### BEREITGESTELLTER AUSZUG

______________________________

Neues Konzept an der Prinzregentenschule
„Ein normales Miteinander“: Wie Rosenheimer Schulen verschiedene Religionen integrieren wollen
Die religiöse Vielfalt an Rosenheimer Grundschulen nimmt zu, was in Hinblick auf kirchliche Feste und Feiertage herausfordernd ist. An der Prinzregentenschule gibt es dazu einen neuen Ansatz. Dieser soll nicht nur Kindern, sondern auch der Gesellschaft helfen.
Rosenheim – Johanna Wolf und die anderen Mitglieder des Elternbeirats der Rosenheimer Prinzregenten-Grundschule standen vor einer wichtigen Entscheidung. Nach einer Beschwerde, dass an der Schule nur christliche Feste gefeiert werden, sei nicht klar gewesen, wie es mit den Schulfesten weitergehen soll. „Wir mussten entscheiden, ob und vor allem welche religiösen Anlässe wir noch feiern wollen“, sagt Wolf.
Feier des Bayram-Festes
Zusammen mit der Schulleitung sei schließlich entschieden worden, dass es in Zukunft interreligiöse Veranstaltungen – gemeinsame Feiern von Anlässen aller Religionen – geben wird. Den Anfang machte die Bayram-Feier oder Zuckerfest, ein islamisches Fest zum Ende des Ramadans. „Wir wollten gar nichts Großes daraus machen, sondern das Fest in dem Umfang feiern wie zum Beispiel den Nikolaustag auch“, sagt Wolf. Dazu hätten alle Kinder kleine Päckchen mit Süßigkeiten erhalten und ihre Wünsche auf Deutsch und Türkisch auf Zettel geschrieben.
„Damit verfolgen wir den Ansatz, dass die Kinder früh lernen, dass jede Religion im Alltag gesehen wird“, erklärt Wolf. Insbesondere die Kinder, die keine Christen oder konfessionslos sind. „Niemand soll das Gefühl haben, nicht respektiert zu werden oder zu einer Minderheit zu gehören.“ Wie wichtig das für die Entwicklung von Kindern ist, sei wissenschaftlich nachgewiesen worden, sagt Wolf. Vor allem an Schulen, an denen viele Schüler einen Migrationshintergrund haben.
Größerer Anteil an muslimischen Kindern
Und der Anteil an Kindern mit unterschiedlichen Religionen sei an der Prinzregenten-Grundschule „besonders hoch“. Inzwischen gebe es unter den rund 420 Schülern mehr muslimische als katholische Kinder, sagt Schulleiterin Helga Wagner. Der andere Teil sei evangelisch oder konfessionslos. „Wir haben daher schon vor zehn Jahren angefangen, die Interreligiösität zu fördern“, sagt Wagner. So sei die Prinzregentenschule die erste Grundschule in Rosenheim gewesen, an der Islamunterricht mit einem vom Staat gestellten Lehrer angeboten werden konnte.

______________________________

### DATENZEILEN
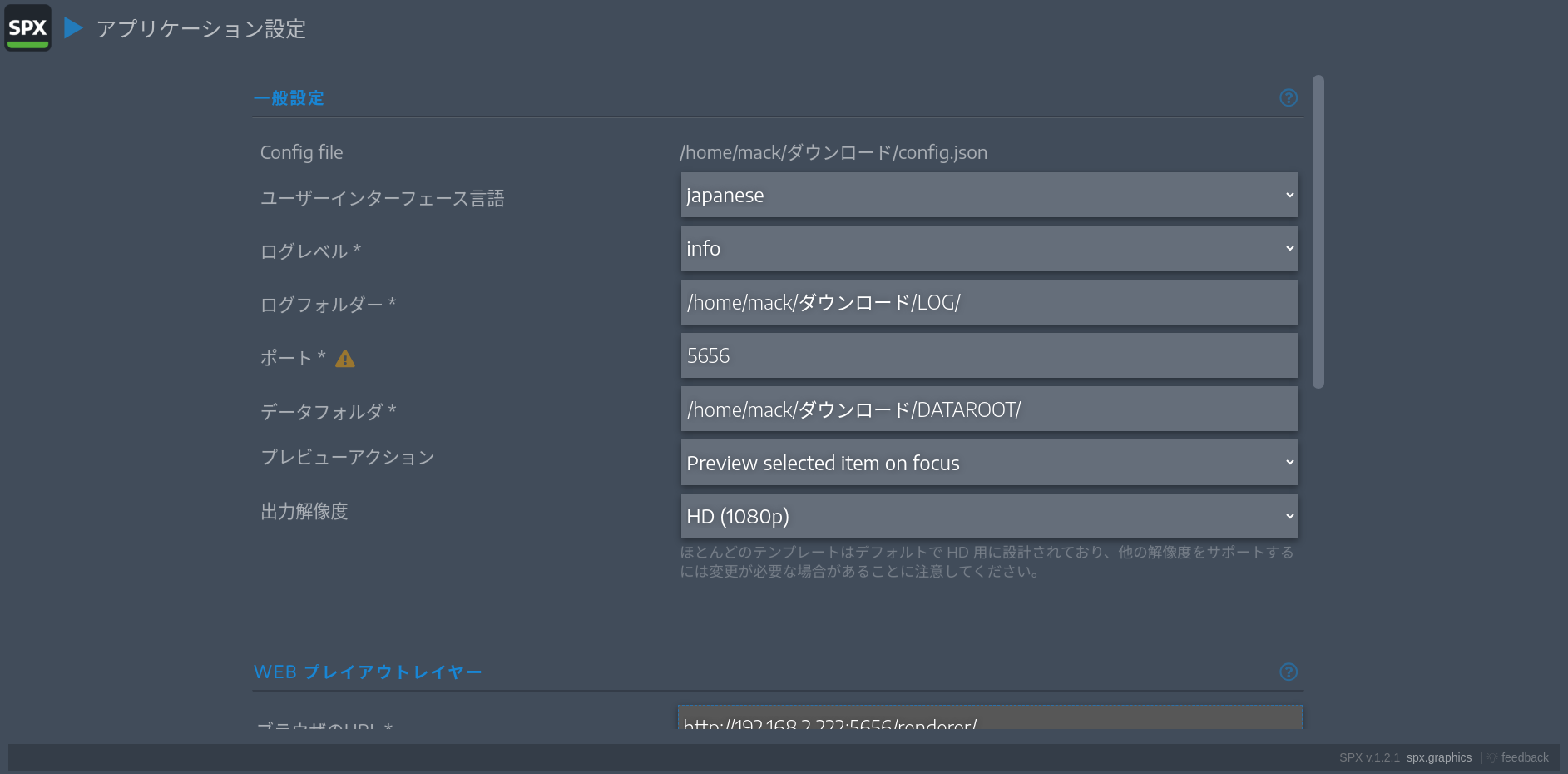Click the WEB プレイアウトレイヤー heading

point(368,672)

______________________________

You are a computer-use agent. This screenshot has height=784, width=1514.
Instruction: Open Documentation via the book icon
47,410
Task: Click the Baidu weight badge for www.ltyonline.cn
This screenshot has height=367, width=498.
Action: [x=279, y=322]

______________________________

### SCHRIFTLICHE ANWEISUNG
Bitte greif den Bericht über interreligiöse Feste an der Rosenheimer Prinzregentenschule nach dem letzten Satz über den Islamunterricht auf und schreib ihn weiter.

### ALS ANTWORT
Diesen gibt es inzwischen auch an der Grundschule in Fürstätt, wie Schulleiter Kai Hunklinger berichtet. „Ab der vierten Klasse anstatt des Ethikunterrichts.“ Dies sei ein wichtiger Schritt gewesen, da auch an seiner Schule „die Mehrheit mittlerweile muslimisch sei“. Dem Schulleiter zufolge gab es vor einigen Jahren beispielsweise ein Mädchen, dass Mittags beten wollte. „Das haben wir natürlich genehmigt, solang es nicht den Schulablauf komplett stört.“
Verbindung aller Religion im Schullalltag
Hunklinger verweist dabei auf die Religionsfreiheit. „Da kann jeder machen, was er will.“ Und das müsse unterstützt und niemand deswegen anders behandelt werden. Für ihn sei die Verbindung der unterschiedlichen Religionen im Schulalltag „ein ganz normales Miteinander“. Deshalb versuche Hunklinger zum Beispiel auch, dass während des Ramadans keine Hauswirtschaftsprüfungen stattfinden.
Und noch etwas sei an beiden Schulen verändert worden: Die Begrüßungs- und Abschlussandachten werden so gestaltet, dass alle Religionen zur Geltung kommen. „Es ist ein Unterschied, ob ich etwas im Unterricht kennenlerne oder aktiv mitfeiern kann“, sagt Helga Wagner. Das könne dazu führen, dass der gegenseitige Respekt der Schüler untereinander größer werde. Sie berichtet, dass es bereits das ein oder andere Mal zu religiösen Anfeindungen auf dem Pausenhof gekommen sei. „Da müssen wir gegensteuern“, betont die Schulleiterin.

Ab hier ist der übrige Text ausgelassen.